Dugan, 46, of 2 Mount Auburn St., was charged with auto insurance fraud, attempted larceny, leaving the scene of property damage, failing to file an accident report and improperly registered motor vehicle. 
The arrest of the one-time policeman brings the number of people charged so far to 195 since the task force began its crackdown on auto insurance fraud in the fall of 2003. "This is your textbook police investigation, from the patrol officer right through the end - and it didn't involve just the auto fraud unit," Lawrence police Chief John Romero said.

"You had the insurance company, the insurance fraud investigators, the governor's Auto Theft Task Force, state police, detectives all involved in this one. And it started with a patrol officer," Romero said. 
The investigation started when Officer Alan Laird responded to a hit-and-run crash early Sept. 18 on Mount Vernon Street involving a large pickup truck owned by Saint Mary's Immaculate Conception Cemetery. An unidentified vehicle pushed the truck up over a curb and about 4 feet onto the lawn and into a telephone pole. Detective Carl Farrington was assigned to investigate the crash. While sifting through the debris of car parts left behind, he noticed a high theft label attached to what appeared to be a right front bumper.
The high theft label also had a Saturn logo on it and it was next to a metal bracket with the vehicle identification numbers inscribed. This enabled the detective to track down the hit-and-run vehicle.
Farrington linked the car parts to Dugan's Saturn.

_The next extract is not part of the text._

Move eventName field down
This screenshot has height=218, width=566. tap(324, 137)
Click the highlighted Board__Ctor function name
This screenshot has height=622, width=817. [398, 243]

When he went to inspect the car, the detective said he noticed a large part of the right fender missing and extensive damage that appeared to match up to points of probable impact with the pickup truck.

About three days later, Dugan filed a claim with OneBeacon Insurance Group, stating that he was taking the Route 133 exit ramp off Route 93 North when he hit a puddle that made him lose control and smash into a guard rail.
Farrington said that he could find no such damage in the area where Dugan claimed the accident took place. He checked with state police, who didn't receive any reports of a crash there either.
OneBeacon was suspicious of the $3,736 claim Dugan filed and denied it, suspecting possible fraud.
"He (Dugan) didn't count on the thorough investigation being conducted by the Lawrence Police Department and all the other agencies that were involved," Romero said.
"Here's a case of a somebody leaving the scene after damaging somebody else's vehicle and then fabricating a story to cover the damage of their own car and trying to avoid responsibility for a hit-and-run accident of their making," the chief said.
Dugan quit the police force in June 1991 when he received a 90-day jail sentence for drunken driving - his second such offense.
Haverhill police arrested him after they say he slammed his 1986 Mercury Marquis into the back of another car on the Ward Hill Connector.

In September 1989, he received a 30-day suspension after he got out of his car on Jackson Street, drew his gun and put three men up against a wall while he was intoxicated.


----------



## SOT (Jul 30, 2004)

Nice but finding the VIN at the scene of the crime sort of makes it a no brainer.


----------